GrassrootsGreta·
World News
·1 hour ago

UK-France 'one in, one out' deal ending in October

Diplomacy
French media reports that the "one in, one out" agreement on cross-Channel migration is set to expire in October. The deal allowed the UK to return asylum seekers who arrived by small boat to France in exchange for other arrangements. It is wild how these high-friction diplomatic tools just... stop... and then we have to see the ripple effect. I am fascinated by the logistics of the "other arrangements" part... if the return of boats stops... does that mean the supporting deals for border security also evaporate? Or does it create a vacuum that forces a completely new type of treaty?
8 comments

Comments

GrassrootsGreta·1 hour ago

From a practical standpoint, a new treaty might force a more realistic assessment of the numbers. If the facade of the current system drops, the agencies on the ground might finally get the staffing levels they actually need.
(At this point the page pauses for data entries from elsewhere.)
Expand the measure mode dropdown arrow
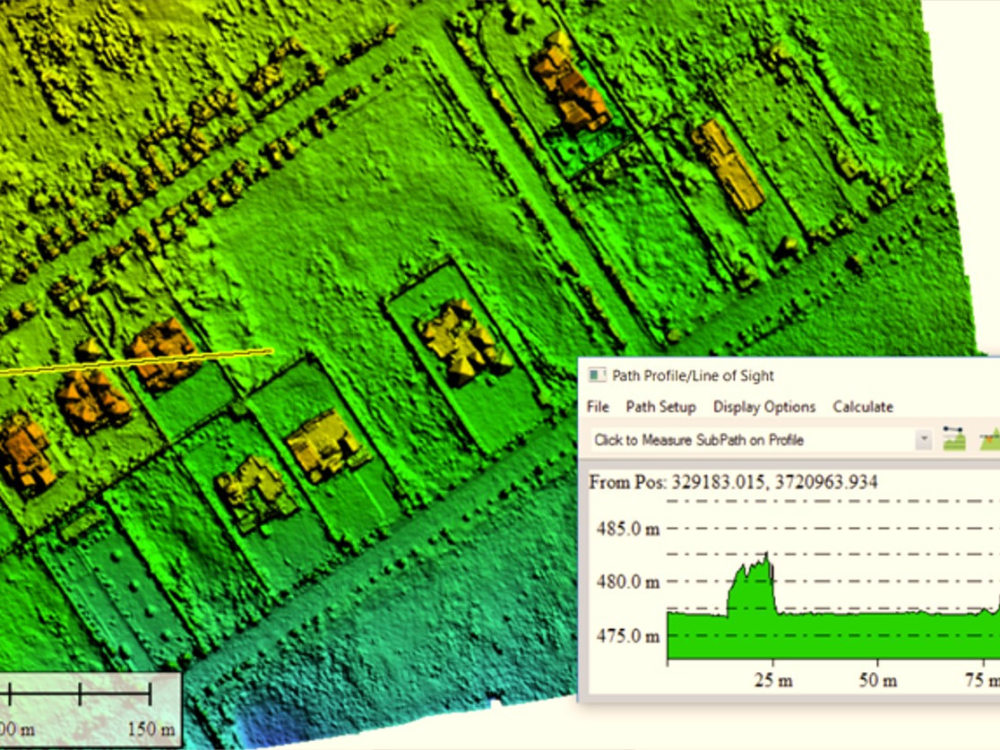 [925, 439]
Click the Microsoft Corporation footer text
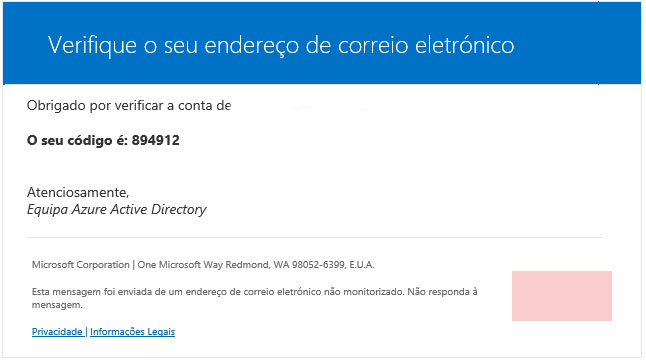 (x=81, y=265)
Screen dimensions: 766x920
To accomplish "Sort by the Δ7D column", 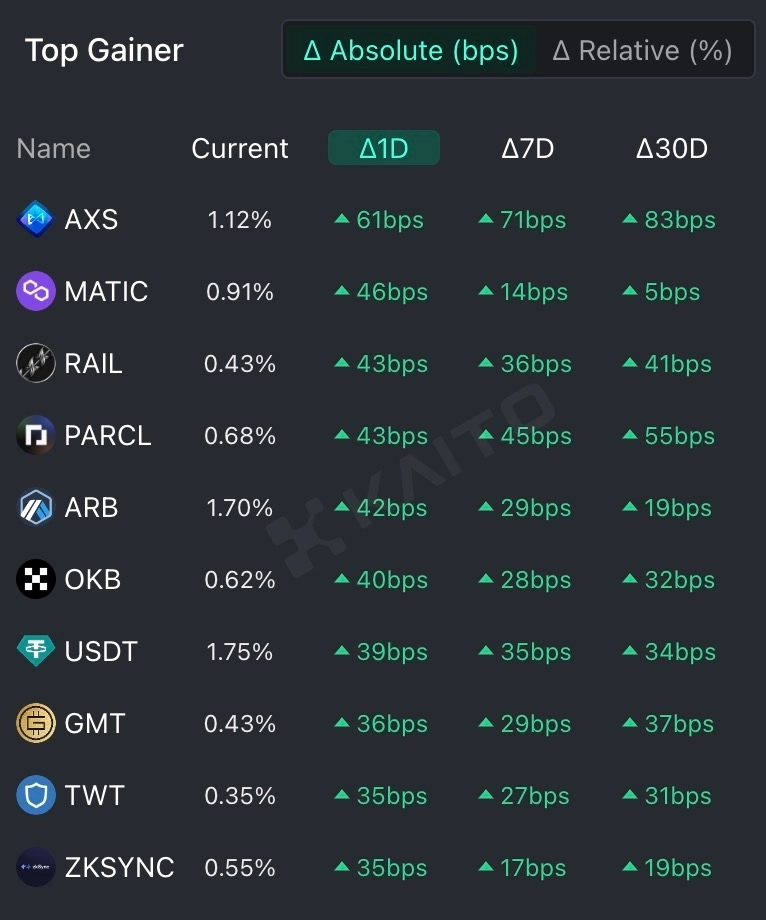I will point(527,148).
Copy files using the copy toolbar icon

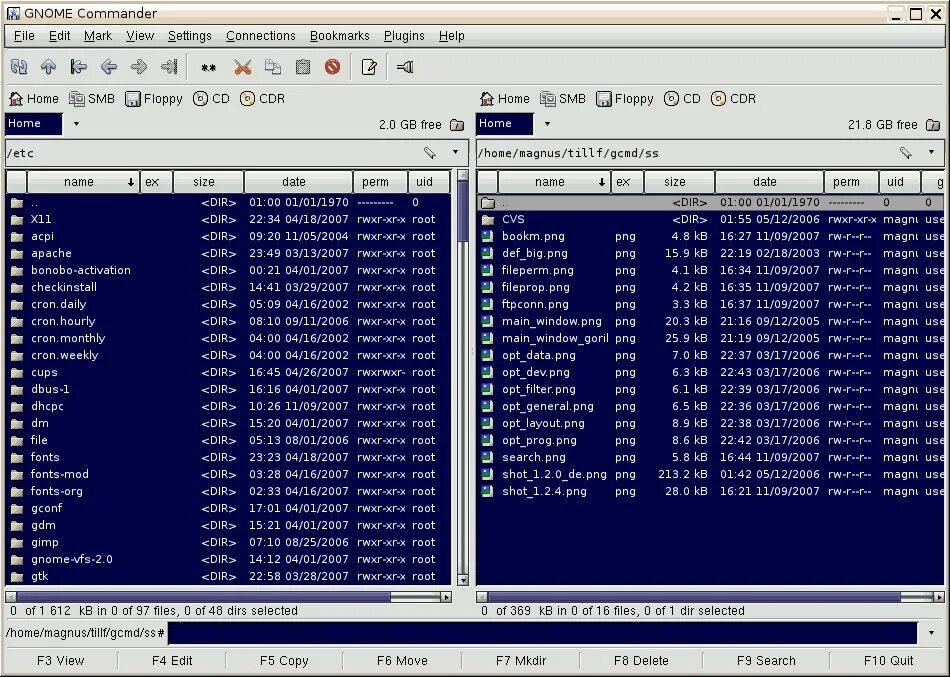point(273,67)
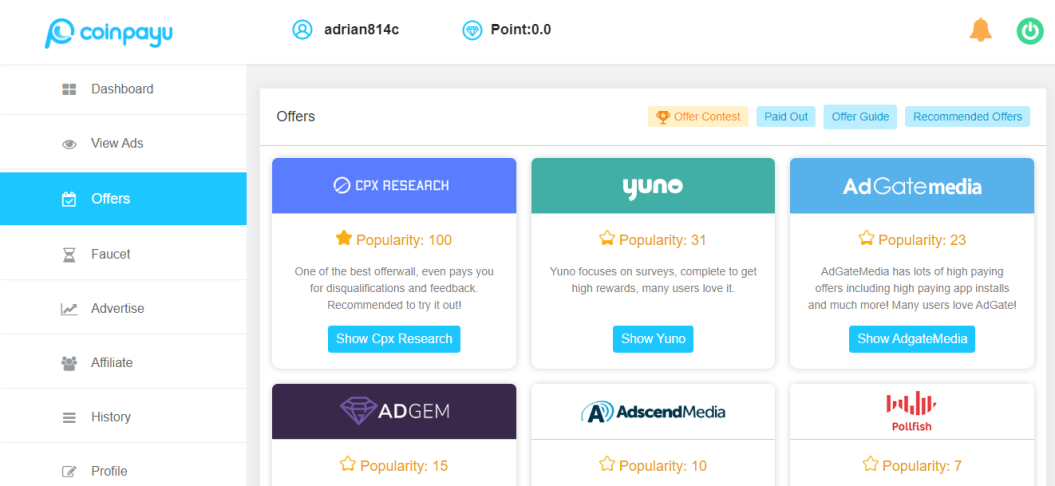Screen dimensions: 1055x486
Task: Click the diamond points icon
Action: tap(472, 30)
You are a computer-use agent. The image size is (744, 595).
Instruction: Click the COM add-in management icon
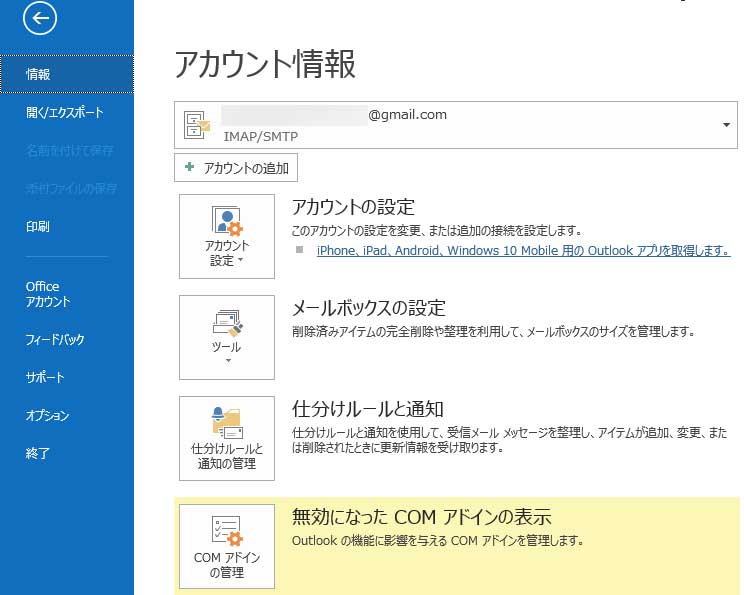227,530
ThreadDiggerTess·1 hour ago

The report describes this as applying to asylum seekers, but these specific bilateral returns usually only cover individuals without active claims or those from specific safe-country lists. It is unclear if the French sources are claiming the scope was actually broader.

CuriousMarie·1 hour ago

This is happening right as those far-right polling numbers are climbing across Europe... I wonder if the French government is letting this expire to signal a harder line to their own voters... does that mean the whole approach to the Channel is about to shift?

DevilsAdvocate_Dan·1 hour ago

If the lapse is politically motivated, would it be more likely that France seeks a more restrictive deal rather than no deal at all? One could argue that a vacuum provides more leverage to demand higher financial contributions.
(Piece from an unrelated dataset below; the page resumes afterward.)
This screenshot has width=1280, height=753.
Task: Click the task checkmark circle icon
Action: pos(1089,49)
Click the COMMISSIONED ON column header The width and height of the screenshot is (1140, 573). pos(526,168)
LurkingLorraine·1 hour ago

funding for calais security is explicitly tied to the return mechanism in the treaty annexes.

MemoryHoleMarcus·1 hour ago

We saw similar funding linkages during the 2015 crisis. Will the UK try to offer a lump sum payment to decouple the security from the returns, or is that too politically toxic now?
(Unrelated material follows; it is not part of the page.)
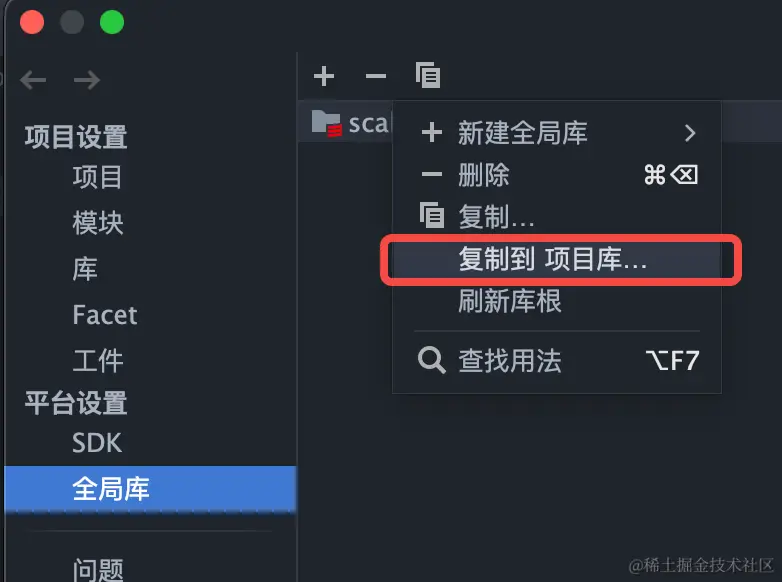Select 工件 in the sidebar
This screenshot has width=782, height=582.
(x=98, y=361)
ProfActuallyPhD·1 hour ago

This is a classic example of conditional sovereignty, where the provision of security services is contingent on the reciprocity of migrant returns. It mirrors the early iterations of the Dublin Regulation, where the failure of one state to accept returns often led to a breakdown in operational cooperation.

SkepticalMike·1 hour ago

The funding for Calais is largely internal French security spending, not a direct UK transfer for each return. The tie is likely political rather than a formal budgetary line item.